Sağlık sistemindeki acımasız politikasıyla ünlü Amerika Birleşik Devletleri ücretsiz corona testleri yapacağını duyuruyor.

Türkiye’de, sadece ve gerçekten bilim insanlarından kurulu bir bilim kurulu ile erken önlemler alınıyor.

Yani, birlikte motivasyon, birlikte bilgi ve bilim, birlikte ve herkes için sağlık ile mücadelenin mümkün olabileceğini öğreniyoruz.

Yani, yoksulluğu ve yoksunluğu bitirmeden, insanlara yetecek kadar, doğa ile barışık bir hayat anlayışı olmaksızın doğayla mücadele etmeye dayalı küresel intihar politikasının yerine insanca, eşit, doğayla barışık bir yaşam koymadan varlığımızı devam ettiremeyeceğimizi öğreniyoruz.

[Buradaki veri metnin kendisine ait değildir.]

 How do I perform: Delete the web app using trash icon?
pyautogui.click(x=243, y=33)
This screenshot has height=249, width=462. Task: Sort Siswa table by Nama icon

Doğa küçük dokunuşları ile varlığımızı terbiye edebilecek mi?

Yoksa köprüden önce kaç çıkışımız kaldı?

Corona’nın dersi bu mu? Bunu gerçekten öğrenebilecek miyiz?

İtalyan tarihçi ve düşünür, Carlo M. Cipolla, Neşeli Öyküler kitabının sonunda Aptallığın Temel Yasalarını yazar ve insanları 4 ana sınıfa ayırır; aptal, saf, haydut ve zeki insanlar. Zeki insanlar kendilerine ve başkalarına fayda sağlayanlar; haydutlar, kendilerine fayda sağlarken başkalarına zarar verenler; saflar kendilerine zarar verdikleri halde başkalarına fayda sağlayanlar; aptallar ise hem kendilerine hem de başkalarına zarar verenlerdir.

“Aptal olmayanlar her zaman aptalların zarar potansiyelini küçümser. Özellikle de aptal olmayanlar herhangi bir yerde, herhangi bir durumda, aptal bireylerle ilişki kurmanın ve/veya onlarla bir araya gelmenin kaçınılmaz olarak pahalıya mal olan bir yanlışa yol açtığını sürekli unuturlar.”

Ne dersiniz; Corona ile mücadale ederken büyük bir çoğunluğun kazandığı saflık ve zekilik, mücadele bittiğinde haydutluğa ve aptallığa dönüşür mü?

Köprüden önce başka çıkış olur mu?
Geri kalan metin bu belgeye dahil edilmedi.